КОРОТКОЕ ЗАДАНИЕ 1.
Перескажите короче абзац фрагмента о юбилее «Вечерней Одессы», который начинается словами «Не думала, что юбилей», сохранив главные факты.
КОРОТКОЕ ЗАДАНИЕ 2.
Назовите все газеты, которые во фрагменте о юбилее «Вечерней Одессы» упомянуты по названию.
КОРОТКОЕ ЗАДАНИЕ 3.
Верните дословно кусок фрагмента о юбилее «Вечерней Одессы» от слов "Белла Кердман с" до слов "начинающей провинциальной газетчицы.".

ФРАГМЕНТ ТЕКСТА.
##########

|
Не думала, что юбилей «Вечерней Одессы» так меня взволнует. Хотя звоночки дребезжали все время, пока читала предъюбилейные материалы. Подмывало поучаствовать в этой коллективной хронике ярчайшего из черноморских изданий. Но что я скажу? Что связывает меня со знаменитой «Вечеркой»? Понятно, что, живя в Измаиле, я не была постоянным читателем одесской газеты. И хотя профессионально одесской прессе я не чужда (была собкором «Одесских известий»), но в команде газеты-юбиляра не работала...
Белла Кердман с ее воспоминаниями «Первая публикация, номер второй» меня дожала. Дорогая Белла Феликсовна, какое счастье, что Вы живы, дай Бог, чтобы и здоровы! Как хорошо Вы пишете — все так же просто, умно и душевно! Вы, наверное, и не помните туристическую поездку в Польшу-Чехословакию (точнее, в Варшаву и Чехию) в 80-е годы, в которую попала и я, только поступившая на работу в газету «Советский Измаил». В этой поездке Вы держались вместе с корреспонденткой одного всеукраинского издания. Помню, в одном из чешских городов (кажется, в Брно) Вас пригласили к местным коллегам. Я оценила Ваше намерение вовлечь в это дело и меня, но Ваша товарка-попутчица пресекла демократический порыв в отношении начинающей провинциальной газетчицы.

##########

ИСХОДНЫЕ ДАННЫЕ.
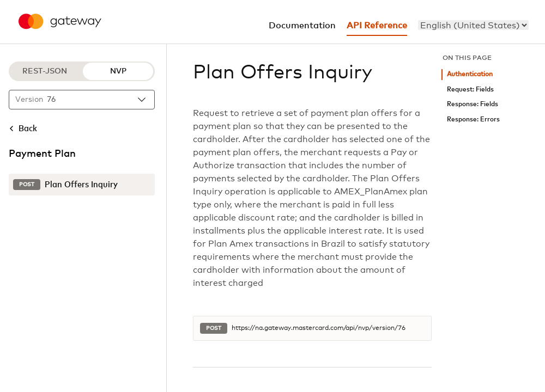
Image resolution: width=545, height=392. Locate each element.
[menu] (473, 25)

##########

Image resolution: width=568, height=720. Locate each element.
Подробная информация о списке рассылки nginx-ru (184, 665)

##########

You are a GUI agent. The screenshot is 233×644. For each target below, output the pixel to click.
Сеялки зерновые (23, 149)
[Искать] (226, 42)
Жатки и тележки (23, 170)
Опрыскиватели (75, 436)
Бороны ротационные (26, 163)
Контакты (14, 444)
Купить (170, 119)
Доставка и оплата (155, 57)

##########

ВЕРНЫЙ ОТВЕТ 1.
Автор не ожидала, что юбилей «Вечерней Одессы» так её взволнует, хотя, читая предъюбилейные материалы, ей хотелось поучаствовать в этой коллективной хронике. Живя в Измаиле, она не была постоянной читательницей «Вечерки» и не работала в её команде, хотя была собкором «Одесских известий».

ВЕРНЫЙ ОТВЕТ 2.
«Вечерняя Одесса» («Вечерка»), «Одесские известия», «Советский Измаил».

ВЕРНЫЙ ОТВЕТ 3.
Белла Кердман с ее воспоминаниями «Первая публикация, номер второй» меня дожала. Дорогая Белла Феликсовна, какое счастье, что Вы живы, дай Бог, чтобы и здоровы! Как хорошо Вы пишете — все так же просто, умно и душевно! Вы, наверное, и не помните туристическую поездку в Польшу-Чехословакию (точнее, в Варшаву и Чехию) в 80-е годы, в которую попала и я, только поступившая на работу в газету «Советский Измаил». В этой поездке Вы держались вместе с корреспонденткой одного всеукраинского издания. Помню, в одном из чешских городов (кажется, в Брно) Вас пригласили к местным коллегам. Я оценила Ваше намерение вовлечь в это дело и меня, но Ваша товарка-попутчица пресекла демократический порыв в отношении начинающей провинциальной газетчицы.